▶

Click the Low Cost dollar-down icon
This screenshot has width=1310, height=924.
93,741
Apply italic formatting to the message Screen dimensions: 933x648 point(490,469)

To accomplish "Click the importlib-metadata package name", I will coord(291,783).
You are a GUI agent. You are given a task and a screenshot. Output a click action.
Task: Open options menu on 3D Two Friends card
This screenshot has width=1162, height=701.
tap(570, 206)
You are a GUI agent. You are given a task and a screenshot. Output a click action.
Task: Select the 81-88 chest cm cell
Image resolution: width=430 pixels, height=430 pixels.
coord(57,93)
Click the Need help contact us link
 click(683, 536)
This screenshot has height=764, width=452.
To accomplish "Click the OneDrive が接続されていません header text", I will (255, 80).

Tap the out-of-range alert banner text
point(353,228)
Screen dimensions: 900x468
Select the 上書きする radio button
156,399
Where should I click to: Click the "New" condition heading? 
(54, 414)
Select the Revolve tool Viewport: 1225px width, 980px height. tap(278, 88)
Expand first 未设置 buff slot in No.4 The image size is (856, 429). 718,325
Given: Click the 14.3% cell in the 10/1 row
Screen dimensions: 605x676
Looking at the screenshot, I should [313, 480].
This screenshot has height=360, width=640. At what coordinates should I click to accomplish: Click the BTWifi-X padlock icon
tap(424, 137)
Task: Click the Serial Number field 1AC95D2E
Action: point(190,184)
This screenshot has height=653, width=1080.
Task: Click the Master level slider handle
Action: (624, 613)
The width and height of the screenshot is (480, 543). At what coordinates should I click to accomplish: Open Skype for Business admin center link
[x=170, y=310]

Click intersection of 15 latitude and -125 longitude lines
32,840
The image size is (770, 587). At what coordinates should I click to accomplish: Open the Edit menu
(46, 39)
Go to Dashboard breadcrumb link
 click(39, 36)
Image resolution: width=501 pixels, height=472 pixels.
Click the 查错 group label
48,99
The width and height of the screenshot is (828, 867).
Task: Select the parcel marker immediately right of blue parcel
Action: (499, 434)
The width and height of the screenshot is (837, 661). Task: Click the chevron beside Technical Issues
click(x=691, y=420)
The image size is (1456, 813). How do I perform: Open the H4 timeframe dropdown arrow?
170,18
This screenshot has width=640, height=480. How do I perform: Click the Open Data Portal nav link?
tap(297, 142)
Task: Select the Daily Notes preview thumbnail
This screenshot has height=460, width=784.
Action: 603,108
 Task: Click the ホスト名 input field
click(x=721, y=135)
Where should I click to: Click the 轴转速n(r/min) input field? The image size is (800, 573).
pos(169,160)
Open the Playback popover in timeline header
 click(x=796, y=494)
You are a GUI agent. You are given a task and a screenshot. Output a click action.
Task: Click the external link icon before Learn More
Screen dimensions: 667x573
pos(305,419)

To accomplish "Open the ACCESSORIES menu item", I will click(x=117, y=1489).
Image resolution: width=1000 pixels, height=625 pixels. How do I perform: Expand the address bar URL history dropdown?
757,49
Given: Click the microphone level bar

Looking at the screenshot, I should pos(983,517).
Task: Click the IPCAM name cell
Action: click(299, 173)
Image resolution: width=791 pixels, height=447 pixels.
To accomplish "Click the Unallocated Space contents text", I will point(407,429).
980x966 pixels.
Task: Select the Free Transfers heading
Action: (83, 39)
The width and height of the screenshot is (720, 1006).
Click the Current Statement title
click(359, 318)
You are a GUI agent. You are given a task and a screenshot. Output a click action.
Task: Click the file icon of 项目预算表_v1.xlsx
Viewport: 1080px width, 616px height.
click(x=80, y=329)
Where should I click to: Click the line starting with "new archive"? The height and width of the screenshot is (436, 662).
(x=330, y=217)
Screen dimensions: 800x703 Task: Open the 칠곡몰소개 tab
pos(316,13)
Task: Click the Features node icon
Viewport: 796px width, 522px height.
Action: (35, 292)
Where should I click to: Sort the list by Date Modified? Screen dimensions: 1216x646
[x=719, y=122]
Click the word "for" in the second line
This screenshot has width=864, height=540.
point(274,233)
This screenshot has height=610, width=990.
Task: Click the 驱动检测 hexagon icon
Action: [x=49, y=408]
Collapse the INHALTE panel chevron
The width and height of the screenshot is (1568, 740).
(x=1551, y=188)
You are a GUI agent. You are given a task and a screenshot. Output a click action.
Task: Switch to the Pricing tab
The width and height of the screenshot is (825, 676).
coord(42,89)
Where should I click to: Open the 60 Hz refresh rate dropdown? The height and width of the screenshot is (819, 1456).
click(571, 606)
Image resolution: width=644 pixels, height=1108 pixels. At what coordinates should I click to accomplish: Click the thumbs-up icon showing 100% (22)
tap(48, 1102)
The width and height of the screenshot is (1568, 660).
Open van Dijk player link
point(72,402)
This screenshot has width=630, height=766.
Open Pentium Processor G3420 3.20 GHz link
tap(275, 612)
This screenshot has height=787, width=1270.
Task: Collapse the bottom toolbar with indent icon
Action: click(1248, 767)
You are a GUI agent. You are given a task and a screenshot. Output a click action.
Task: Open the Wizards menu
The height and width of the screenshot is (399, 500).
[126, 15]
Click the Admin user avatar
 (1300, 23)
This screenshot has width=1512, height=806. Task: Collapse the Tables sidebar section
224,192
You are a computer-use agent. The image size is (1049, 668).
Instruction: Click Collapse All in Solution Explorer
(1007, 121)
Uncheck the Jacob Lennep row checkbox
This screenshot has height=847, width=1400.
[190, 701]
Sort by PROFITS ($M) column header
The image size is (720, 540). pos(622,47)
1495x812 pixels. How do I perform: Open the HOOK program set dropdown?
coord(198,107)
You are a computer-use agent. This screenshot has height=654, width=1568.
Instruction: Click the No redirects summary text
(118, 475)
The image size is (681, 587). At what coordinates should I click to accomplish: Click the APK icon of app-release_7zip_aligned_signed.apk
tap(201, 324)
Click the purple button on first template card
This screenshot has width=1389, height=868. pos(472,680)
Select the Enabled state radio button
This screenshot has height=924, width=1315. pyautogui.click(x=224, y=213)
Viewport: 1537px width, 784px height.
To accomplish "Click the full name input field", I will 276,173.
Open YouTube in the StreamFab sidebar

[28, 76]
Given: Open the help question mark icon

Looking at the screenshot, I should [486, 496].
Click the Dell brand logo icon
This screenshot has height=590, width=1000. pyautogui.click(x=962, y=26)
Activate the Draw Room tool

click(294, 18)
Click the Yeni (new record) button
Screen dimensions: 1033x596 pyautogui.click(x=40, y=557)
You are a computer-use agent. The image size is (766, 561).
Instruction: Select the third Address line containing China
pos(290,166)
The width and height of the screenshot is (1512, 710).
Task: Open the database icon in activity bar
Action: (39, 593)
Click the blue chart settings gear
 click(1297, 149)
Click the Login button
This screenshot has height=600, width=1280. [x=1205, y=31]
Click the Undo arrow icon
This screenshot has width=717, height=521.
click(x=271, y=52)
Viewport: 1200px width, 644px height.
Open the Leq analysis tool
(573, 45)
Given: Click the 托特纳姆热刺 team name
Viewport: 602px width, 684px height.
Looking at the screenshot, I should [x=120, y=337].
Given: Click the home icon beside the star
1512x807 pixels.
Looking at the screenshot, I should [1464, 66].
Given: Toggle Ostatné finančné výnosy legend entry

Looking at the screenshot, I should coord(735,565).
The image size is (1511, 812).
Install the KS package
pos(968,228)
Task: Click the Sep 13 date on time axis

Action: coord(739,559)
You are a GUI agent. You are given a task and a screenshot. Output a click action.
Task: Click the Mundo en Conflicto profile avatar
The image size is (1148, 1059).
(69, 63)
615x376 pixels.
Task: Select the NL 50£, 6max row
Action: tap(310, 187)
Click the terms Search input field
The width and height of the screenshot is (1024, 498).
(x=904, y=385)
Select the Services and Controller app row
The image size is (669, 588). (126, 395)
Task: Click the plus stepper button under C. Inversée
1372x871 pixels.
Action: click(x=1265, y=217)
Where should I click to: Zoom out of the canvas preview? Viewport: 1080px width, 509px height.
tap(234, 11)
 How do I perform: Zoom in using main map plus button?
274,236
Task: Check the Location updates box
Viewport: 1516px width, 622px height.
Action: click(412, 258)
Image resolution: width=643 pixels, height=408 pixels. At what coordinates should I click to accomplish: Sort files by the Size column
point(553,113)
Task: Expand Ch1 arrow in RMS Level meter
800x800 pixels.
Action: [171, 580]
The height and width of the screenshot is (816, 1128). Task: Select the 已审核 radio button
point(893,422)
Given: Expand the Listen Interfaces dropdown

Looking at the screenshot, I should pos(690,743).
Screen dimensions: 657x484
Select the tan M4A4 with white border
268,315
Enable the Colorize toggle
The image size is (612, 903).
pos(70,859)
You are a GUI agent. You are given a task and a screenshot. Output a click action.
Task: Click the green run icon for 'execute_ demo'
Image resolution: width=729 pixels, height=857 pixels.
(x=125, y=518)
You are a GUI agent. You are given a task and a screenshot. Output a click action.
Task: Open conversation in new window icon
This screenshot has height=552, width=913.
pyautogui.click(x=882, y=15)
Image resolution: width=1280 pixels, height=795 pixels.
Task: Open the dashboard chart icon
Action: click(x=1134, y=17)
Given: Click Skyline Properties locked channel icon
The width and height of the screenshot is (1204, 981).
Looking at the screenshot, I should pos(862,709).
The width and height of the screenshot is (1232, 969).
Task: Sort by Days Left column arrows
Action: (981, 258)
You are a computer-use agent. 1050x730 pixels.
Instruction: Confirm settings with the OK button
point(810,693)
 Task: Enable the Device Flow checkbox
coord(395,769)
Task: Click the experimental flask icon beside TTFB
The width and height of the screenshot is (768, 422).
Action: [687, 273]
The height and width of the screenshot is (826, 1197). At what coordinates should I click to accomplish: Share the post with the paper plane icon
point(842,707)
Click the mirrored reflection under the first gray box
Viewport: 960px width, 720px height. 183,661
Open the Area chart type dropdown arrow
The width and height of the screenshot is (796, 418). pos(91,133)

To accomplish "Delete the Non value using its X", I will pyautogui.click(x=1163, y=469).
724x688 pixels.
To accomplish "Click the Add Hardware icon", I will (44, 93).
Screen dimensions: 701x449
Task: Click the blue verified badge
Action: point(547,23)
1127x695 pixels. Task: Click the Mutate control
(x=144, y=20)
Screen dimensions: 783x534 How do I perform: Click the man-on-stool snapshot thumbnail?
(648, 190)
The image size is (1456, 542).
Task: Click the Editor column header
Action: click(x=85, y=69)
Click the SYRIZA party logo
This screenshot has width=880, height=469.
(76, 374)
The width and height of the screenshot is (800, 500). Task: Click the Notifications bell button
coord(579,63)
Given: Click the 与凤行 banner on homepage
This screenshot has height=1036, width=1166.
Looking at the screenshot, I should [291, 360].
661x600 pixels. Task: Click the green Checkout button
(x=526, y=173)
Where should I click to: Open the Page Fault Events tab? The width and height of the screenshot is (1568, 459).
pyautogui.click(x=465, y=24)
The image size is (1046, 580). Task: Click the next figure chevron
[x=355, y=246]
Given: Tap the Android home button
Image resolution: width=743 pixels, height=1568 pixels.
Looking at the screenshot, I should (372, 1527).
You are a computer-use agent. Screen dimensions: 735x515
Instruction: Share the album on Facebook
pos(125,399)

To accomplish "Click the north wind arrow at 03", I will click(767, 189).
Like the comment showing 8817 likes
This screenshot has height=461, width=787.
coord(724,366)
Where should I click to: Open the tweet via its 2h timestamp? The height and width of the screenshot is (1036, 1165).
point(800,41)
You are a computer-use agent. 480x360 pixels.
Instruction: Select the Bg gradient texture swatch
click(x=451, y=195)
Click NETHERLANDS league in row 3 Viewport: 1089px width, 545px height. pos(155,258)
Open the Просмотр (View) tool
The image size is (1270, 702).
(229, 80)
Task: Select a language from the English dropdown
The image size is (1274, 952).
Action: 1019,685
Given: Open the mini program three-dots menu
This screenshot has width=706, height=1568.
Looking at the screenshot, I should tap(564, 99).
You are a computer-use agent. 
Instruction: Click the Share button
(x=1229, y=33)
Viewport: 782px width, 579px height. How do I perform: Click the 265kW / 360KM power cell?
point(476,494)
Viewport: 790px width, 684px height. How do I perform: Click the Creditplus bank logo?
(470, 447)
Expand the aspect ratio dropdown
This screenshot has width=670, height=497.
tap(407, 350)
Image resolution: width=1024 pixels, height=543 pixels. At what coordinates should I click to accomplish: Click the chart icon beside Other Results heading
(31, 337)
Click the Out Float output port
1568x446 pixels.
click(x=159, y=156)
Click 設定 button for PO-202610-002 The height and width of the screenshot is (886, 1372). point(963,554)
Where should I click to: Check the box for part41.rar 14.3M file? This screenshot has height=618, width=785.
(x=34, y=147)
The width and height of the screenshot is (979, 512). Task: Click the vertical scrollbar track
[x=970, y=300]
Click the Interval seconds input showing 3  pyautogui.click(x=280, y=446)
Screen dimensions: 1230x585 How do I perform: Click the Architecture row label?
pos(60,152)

◀

> Aim of the exercise: Print, without alteration, only the lines above between the one holding "This screenshot has width=717, height=521." and the one holding "Task: Click the Mundo", inclusive.

> Task answer:
This screenshot has width=717, height=521.
click(x=271, y=52)
Viewport: 1200px width, 644px height.
Open the Leq analysis tool
(573, 45)
Given: Click the 托特纳姆热刺 team name
Viewport: 602px width, 684px height.
Looking at the screenshot, I should [x=120, y=337].
Given: Click the home icon beside the star
1512x807 pixels.
Looking at the screenshot, I should [1464, 66].
Given: Toggle Ostatné finančné výnosy legend entry

Looking at the screenshot, I should coord(735,565).
The image size is (1511, 812).
Install the KS package
pos(968,228)
Task: Click the Sep 13 date on time axis

Action: coord(739,559)
You are a GUI agent. You are given a task and a screenshot. Output a click action.
Task: Click the Mundo en Conflicto profile avatar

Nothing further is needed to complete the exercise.